____ Material for this exercise

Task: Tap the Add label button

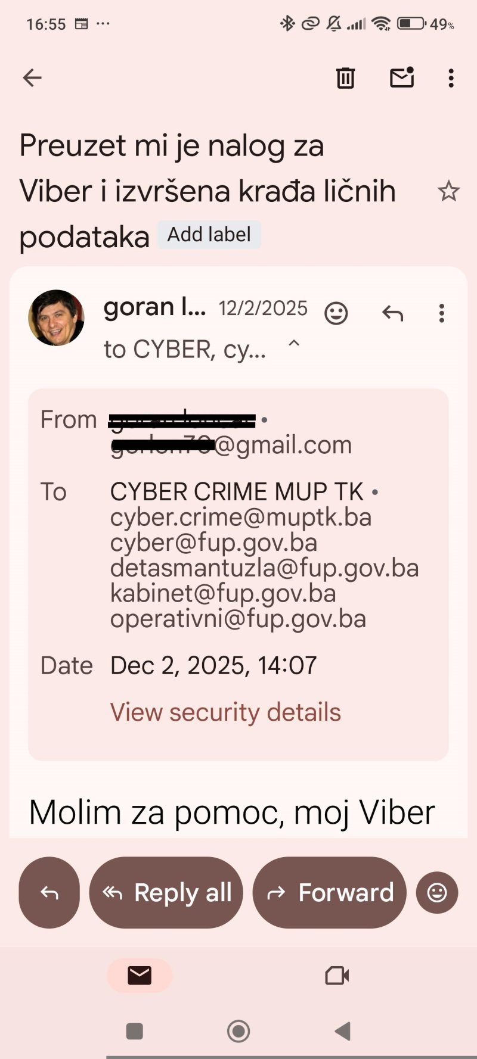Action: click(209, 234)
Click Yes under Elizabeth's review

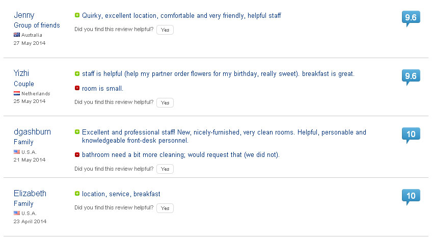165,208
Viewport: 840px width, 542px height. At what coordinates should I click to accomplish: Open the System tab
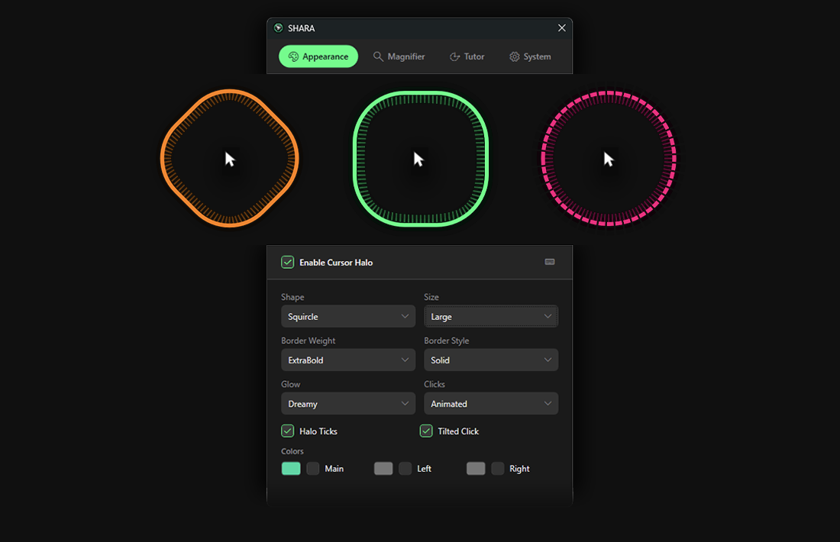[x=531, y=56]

________
____ Material for this exercise

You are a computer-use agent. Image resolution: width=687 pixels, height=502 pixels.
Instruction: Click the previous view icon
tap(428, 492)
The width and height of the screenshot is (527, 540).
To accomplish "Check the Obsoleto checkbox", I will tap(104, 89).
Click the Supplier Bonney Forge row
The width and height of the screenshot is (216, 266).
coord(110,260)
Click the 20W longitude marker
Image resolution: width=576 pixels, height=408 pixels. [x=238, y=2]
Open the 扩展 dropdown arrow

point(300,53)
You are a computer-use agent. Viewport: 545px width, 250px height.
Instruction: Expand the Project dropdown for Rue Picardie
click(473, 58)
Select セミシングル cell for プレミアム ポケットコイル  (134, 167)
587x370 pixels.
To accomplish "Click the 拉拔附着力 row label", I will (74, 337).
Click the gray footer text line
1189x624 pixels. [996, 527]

________
____ Material for this exercise

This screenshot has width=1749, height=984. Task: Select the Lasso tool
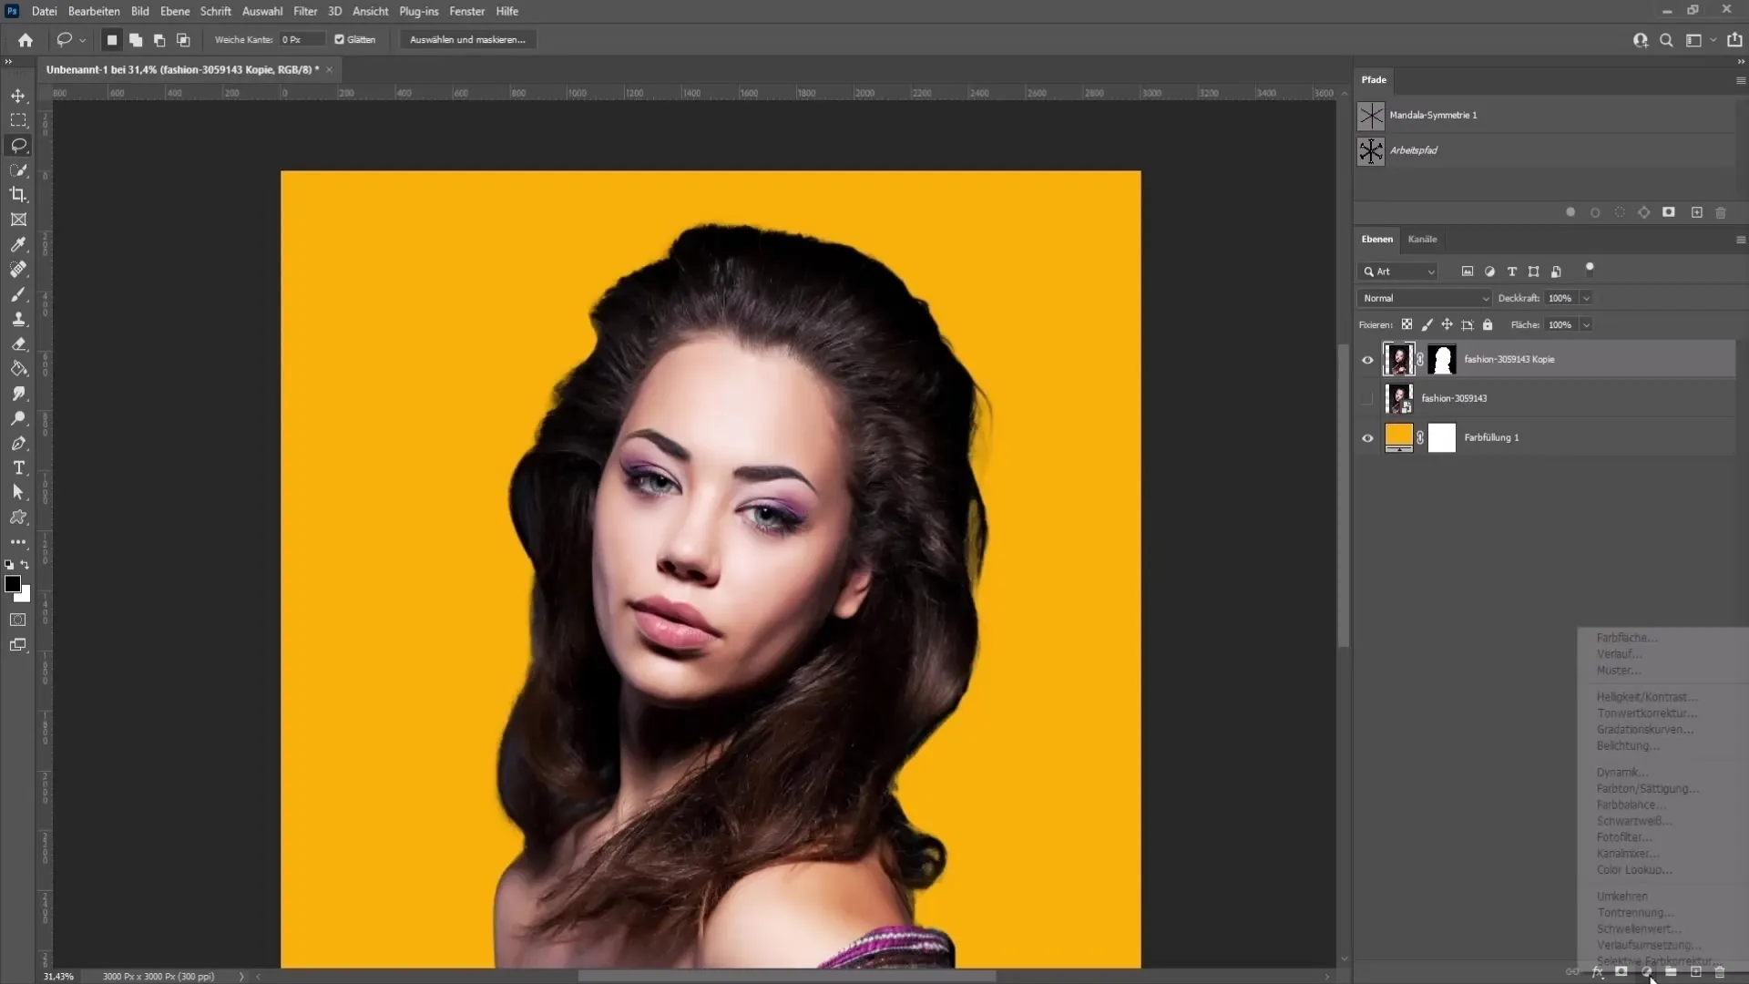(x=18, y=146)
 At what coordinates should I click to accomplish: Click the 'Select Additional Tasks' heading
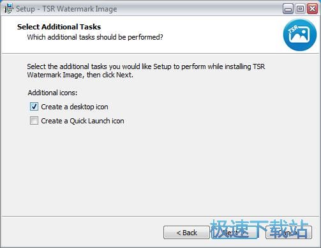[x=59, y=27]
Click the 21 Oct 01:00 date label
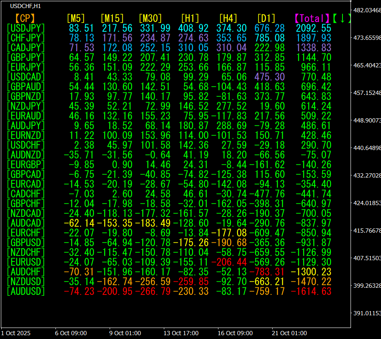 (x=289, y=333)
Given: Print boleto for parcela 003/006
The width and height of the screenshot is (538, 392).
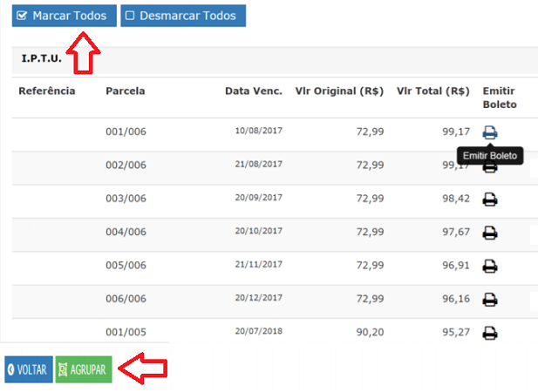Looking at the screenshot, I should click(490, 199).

________

▶ [Description of the task] Filter the entries above down to the lines that contain the word "computer".

▶ [Completed task]
You are a computer-use agent. Image resolution: width=687 pixels, height=502 pixels.
You are a computer-use agent. Viewport: 545px width, 250px height.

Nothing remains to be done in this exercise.